**What this task involves:**
Reproduce precisely the lines between the start of the data below and the line with "Task: View who liked via the 170 count", both included.

**Collected data entries:**
----
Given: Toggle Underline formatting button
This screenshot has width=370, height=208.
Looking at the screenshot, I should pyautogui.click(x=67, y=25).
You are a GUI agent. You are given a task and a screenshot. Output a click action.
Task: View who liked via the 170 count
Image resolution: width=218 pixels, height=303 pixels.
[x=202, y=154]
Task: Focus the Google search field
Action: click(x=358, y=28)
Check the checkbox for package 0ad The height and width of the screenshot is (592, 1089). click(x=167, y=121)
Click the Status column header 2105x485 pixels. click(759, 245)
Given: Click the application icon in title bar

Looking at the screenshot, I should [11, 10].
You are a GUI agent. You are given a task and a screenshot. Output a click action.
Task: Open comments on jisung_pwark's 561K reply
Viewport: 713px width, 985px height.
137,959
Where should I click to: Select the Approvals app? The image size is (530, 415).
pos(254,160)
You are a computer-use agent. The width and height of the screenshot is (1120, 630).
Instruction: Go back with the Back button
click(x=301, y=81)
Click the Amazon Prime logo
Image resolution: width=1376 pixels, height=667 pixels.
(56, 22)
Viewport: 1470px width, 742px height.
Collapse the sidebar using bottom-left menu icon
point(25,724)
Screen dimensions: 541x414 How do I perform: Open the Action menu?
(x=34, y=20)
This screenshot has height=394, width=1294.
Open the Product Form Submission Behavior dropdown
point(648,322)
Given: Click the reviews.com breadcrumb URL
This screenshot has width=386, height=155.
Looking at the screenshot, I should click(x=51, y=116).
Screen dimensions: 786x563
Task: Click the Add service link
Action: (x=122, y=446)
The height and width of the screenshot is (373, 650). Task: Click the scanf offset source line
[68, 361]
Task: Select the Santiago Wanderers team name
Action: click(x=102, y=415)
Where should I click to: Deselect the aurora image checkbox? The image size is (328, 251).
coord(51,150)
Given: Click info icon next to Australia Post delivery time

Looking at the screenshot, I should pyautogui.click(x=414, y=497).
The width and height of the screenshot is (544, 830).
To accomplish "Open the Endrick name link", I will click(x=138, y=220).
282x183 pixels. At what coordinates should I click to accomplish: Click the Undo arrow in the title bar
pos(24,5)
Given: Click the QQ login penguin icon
----
**Answer space:**
Given: Toggle Underline formatting button
This screenshot has width=370, height=208.
Looking at the screenshot, I should pyautogui.click(x=67, y=25).
You are a GUI agent. You are given a task and a screenshot. Output a click action.
Task: View who liked via the 170 count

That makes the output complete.